# Input
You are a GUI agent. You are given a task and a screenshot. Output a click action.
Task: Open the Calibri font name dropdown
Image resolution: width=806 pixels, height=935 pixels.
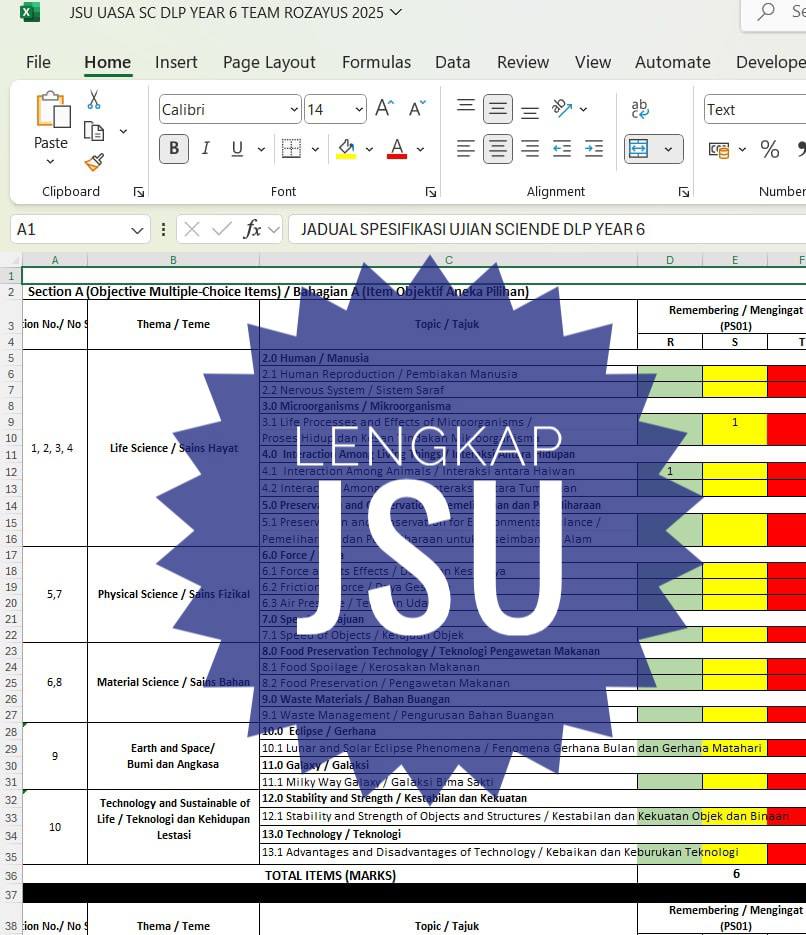click(294, 110)
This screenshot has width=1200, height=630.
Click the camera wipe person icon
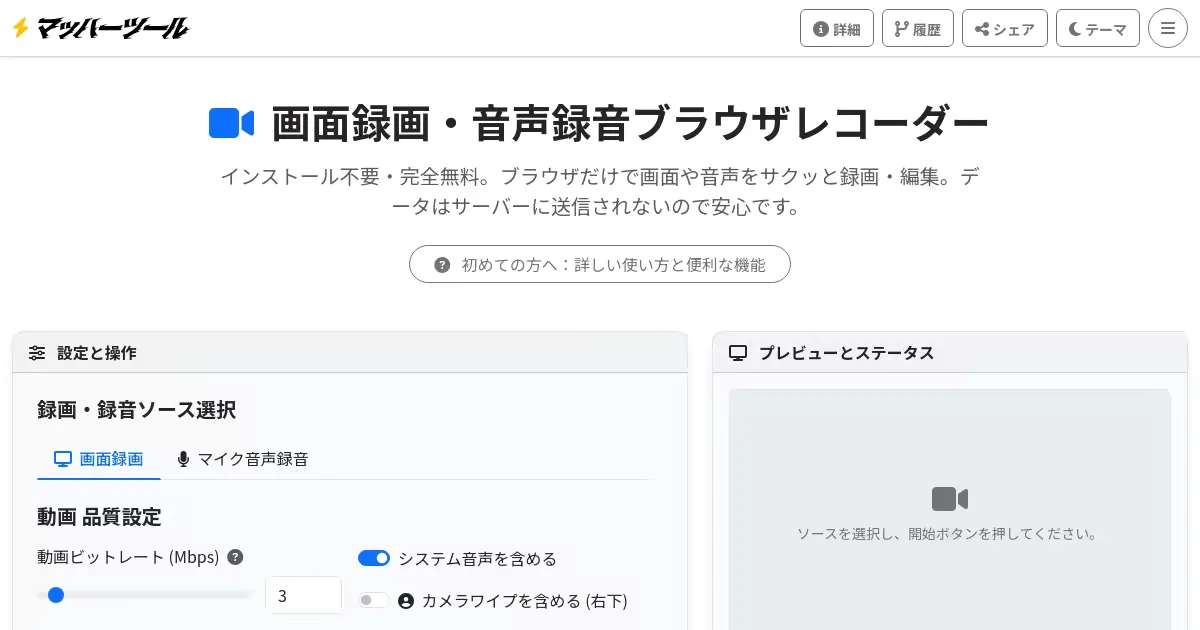pyautogui.click(x=406, y=601)
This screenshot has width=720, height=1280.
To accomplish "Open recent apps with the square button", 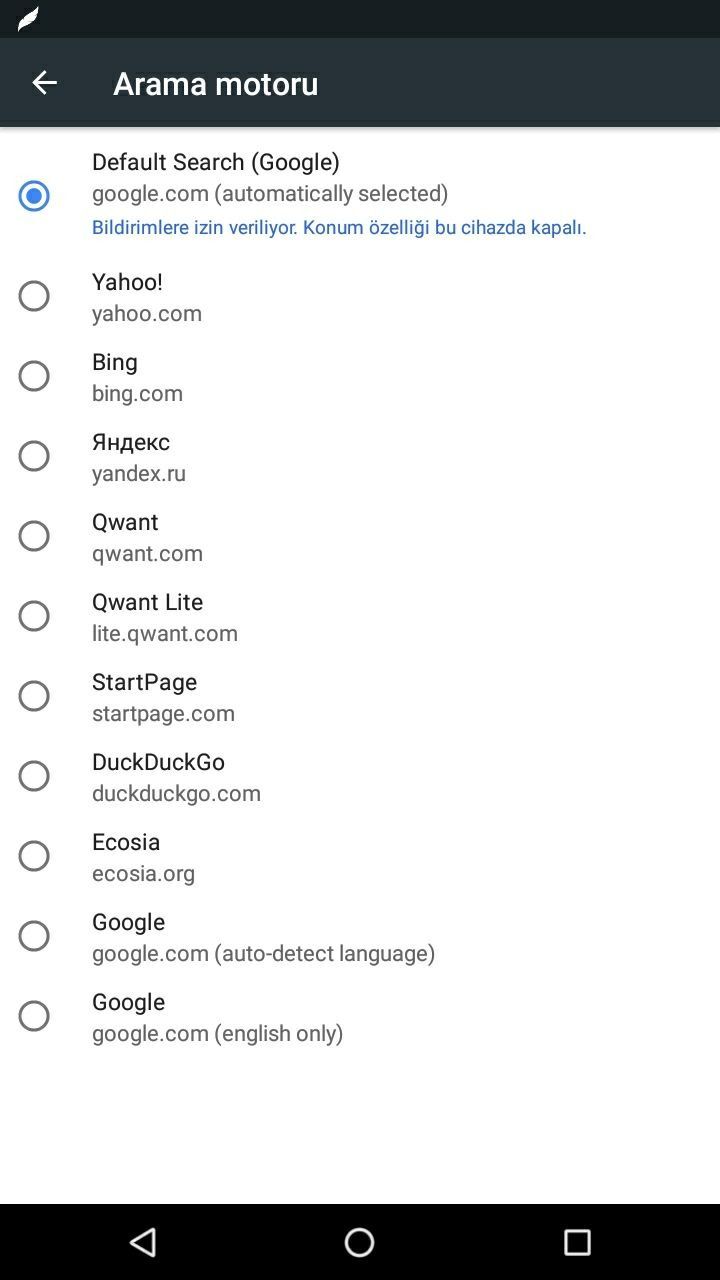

# Exercise directions
Only lines containing "screenshot" belong in the answer; copy every such line from the records.

# Solution
You are a GUI agent. You are given a task and a screenshot. Output a click action.
This screenshot has width=1200, height=630.
This screenshot has width=720, height=1280.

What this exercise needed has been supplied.